start DATASET
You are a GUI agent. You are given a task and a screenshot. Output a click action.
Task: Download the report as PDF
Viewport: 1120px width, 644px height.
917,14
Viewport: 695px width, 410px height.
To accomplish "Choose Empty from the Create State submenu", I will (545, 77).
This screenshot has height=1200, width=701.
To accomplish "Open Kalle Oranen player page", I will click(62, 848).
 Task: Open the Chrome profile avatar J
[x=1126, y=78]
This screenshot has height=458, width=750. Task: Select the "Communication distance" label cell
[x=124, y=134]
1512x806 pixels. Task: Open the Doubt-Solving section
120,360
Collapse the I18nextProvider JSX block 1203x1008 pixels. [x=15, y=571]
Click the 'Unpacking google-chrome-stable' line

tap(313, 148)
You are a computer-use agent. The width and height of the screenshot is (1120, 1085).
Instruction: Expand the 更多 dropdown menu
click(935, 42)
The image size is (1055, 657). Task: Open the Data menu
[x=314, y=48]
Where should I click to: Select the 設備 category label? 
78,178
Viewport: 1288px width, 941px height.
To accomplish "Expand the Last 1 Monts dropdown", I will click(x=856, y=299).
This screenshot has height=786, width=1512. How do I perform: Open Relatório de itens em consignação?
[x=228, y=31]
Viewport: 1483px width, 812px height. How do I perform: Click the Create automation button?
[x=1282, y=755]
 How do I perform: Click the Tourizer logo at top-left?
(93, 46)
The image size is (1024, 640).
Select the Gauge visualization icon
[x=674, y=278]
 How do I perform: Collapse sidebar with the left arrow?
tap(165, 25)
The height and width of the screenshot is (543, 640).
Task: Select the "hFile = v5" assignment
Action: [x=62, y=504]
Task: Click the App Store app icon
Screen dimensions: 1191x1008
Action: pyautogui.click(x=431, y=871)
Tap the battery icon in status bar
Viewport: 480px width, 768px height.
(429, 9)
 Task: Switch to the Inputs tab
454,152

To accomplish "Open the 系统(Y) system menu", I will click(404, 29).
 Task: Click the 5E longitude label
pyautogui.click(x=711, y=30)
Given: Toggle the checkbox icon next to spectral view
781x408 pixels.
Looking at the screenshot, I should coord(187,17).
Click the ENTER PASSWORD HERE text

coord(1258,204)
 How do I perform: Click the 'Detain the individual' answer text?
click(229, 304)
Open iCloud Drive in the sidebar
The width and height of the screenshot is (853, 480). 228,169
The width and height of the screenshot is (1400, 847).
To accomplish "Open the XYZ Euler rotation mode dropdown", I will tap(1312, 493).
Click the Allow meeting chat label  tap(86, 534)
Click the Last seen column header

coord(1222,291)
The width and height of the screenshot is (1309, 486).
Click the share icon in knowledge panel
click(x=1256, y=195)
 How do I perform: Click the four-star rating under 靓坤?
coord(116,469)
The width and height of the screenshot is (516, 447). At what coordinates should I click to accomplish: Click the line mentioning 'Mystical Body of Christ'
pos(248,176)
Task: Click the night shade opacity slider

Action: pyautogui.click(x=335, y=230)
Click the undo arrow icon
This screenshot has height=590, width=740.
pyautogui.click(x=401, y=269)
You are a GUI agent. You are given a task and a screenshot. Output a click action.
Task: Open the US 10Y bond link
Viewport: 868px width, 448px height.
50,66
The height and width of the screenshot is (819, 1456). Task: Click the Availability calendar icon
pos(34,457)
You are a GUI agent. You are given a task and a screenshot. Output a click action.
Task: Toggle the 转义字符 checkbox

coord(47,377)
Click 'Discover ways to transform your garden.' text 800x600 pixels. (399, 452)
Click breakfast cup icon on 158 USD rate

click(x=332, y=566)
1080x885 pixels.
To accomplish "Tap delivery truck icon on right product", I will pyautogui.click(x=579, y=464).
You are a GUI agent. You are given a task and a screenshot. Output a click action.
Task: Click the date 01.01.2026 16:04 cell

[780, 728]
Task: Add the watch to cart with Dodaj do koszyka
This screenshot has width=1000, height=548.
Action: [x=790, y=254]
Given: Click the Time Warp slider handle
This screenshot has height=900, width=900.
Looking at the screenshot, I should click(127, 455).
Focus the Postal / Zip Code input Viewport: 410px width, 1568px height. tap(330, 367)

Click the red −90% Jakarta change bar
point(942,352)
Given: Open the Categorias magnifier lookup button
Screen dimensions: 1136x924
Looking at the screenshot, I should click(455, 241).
end DATASET
### [THE PROBLEM]
Print every line of the data above exactly as it appears, without changing anything.

### [ANSWER TO THIS PROBLEM]
You are a GUI agent. You are given a task and a screenshot. Output a click action.
Task: Download the report as PDF
Viewport: 1120px width, 644px height.
917,14
Viewport: 695px width, 410px height.
To accomplish "Choose Empty from the Create State submenu", I will (545, 77).
This screenshot has height=1200, width=701.
To accomplish "Open Kalle Oranen player page", I will click(62, 848).
 Task: Open the Chrome profile avatar J
[x=1126, y=78]
This screenshot has height=458, width=750. Task: Select the "Communication distance" label cell
[x=124, y=134]
1512x806 pixels. Task: Open the Doubt-Solving section
120,360
Collapse the I18nextProvider JSX block 1203x1008 pixels. [x=15, y=571]
Click the 'Unpacking google-chrome-stable' line

tap(313, 148)
You are a computer-use agent. The width and height of the screenshot is (1120, 1085).
Instruction: Expand the 更多 dropdown menu
click(935, 42)
The image size is (1055, 657). Task: Open the Data menu
[x=314, y=48]
Where should I click to: Select the 設備 category label? 
78,178
Viewport: 1288px width, 941px height.
To accomplish "Expand the Last 1 Monts dropdown", I will click(x=856, y=299).
This screenshot has height=786, width=1512. How do I perform: Open Relatório de itens em consignação?
[x=228, y=31]
Viewport: 1483px width, 812px height. How do I perform: Click the Create automation button?
[x=1282, y=755]
 How do I perform: Click the Tourizer logo at top-left?
(93, 46)
The image size is (1024, 640).
Select the Gauge visualization icon
[x=674, y=278]
 How do I perform: Collapse sidebar with the left arrow?
tap(165, 25)
The height and width of the screenshot is (543, 640).
Task: Select the "hFile = v5" assignment
Action: [x=62, y=504]
Task: Click the App Store app icon
Screen dimensions: 1191x1008
Action: pyautogui.click(x=431, y=871)
Tap the battery icon in status bar
Viewport: 480px width, 768px height.
(429, 9)
 Task: Switch to the Inputs tab
454,152

To accomplish "Open the 系统(Y) system menu", I will click(404, 29).
 Task: Click the 5E longitude label
pyautogui.click(x=711, y=30)
Given: Toggle the checkbox icon next to spectral view
781x408 pixels.
Looking at the screenshot, I should coord(187,17).
Click the ENTER PASSWORD HERE text

coord(1258,204)
 How do I perform: Click the 'Detain the individual' answer text?
click(229, 304)
Open iCloud Drive in the sidebar
The width and height of the screenshot is (853, 480). 228,169
The width and height of the screenshot is (1400, 847).
To accomplish "Open the XYZ Euler rotation mode dropdown", I will tap(1312, 493).
Click the Allow meeting chat label  tap(86, 534)
Click the Last seen column header

coord(1222,291)
The width and height of the screenshot is (1309, 486).
Click the share icon in knowledge panel
click(x=1256, y=195)
 How do I perform: Click the four-star rating under 靓坤?
coord(116,469)
The width and height of the screenshot is (516, 447). At what coordinates should I click to accomplish: Click the line mentioning 'Mystical Body of Christ'
pos(248,176)
Task: Click the night shade opacity slider

Action: pyautogui.click(x=335, y=230)
Click the undo arrow icon
This screenshot has height=590, width=740.
pyautogui.click(x=401, y=269)
You are a GUI agent. You are given a task and a screenshot. Output a click action.
Task: Open the US 10Y bond link
Viewport: 868px width, 448px height.
50,66
The height and width of the screenshot is (819, 1456). Task: Click the Availability calendar icon
pos(34,457)
You are a GUI agent. You are given a task and a screenshot. Output a click action.
Task: Toggle the 转义字符 checkbox

coord(47,377)
Click 'Discover ways to transform your garden.' text 800x600 pixels. (399, 452)
Click breakfast cup icon on 158 USD rate

click(x=332, y=566)
1080x885 pixels.
To accomplish "Tap delivery truck icon on right product", I will pyautogui.click(x=579, y=464).
You are a GUI agent. You are given a task and a screenshot. Output a click action.
Task: Click the date 01.01.2026 16:04 cell

[780, 728]
Task: Add the watch to cart with Dodaj do koszyka
This screenshot has width=1000, height=548.
Action: [x=790, y=254]
Given: Click the Time Warp slider handle
This screenshot has height=900, width=900.
Looking at the screenshot, I should click(127, 455).
Focus the Postal / Zip Code input Viewport: 410px width, 1568px height. tap(330, 367)

Click the red −90% Jakarta change bar
point(942,352)
Given: Open the Categorias magnifier lookup button
Screen dimensions: 1136x924
Looking at the screenshot, I should click(455, 241).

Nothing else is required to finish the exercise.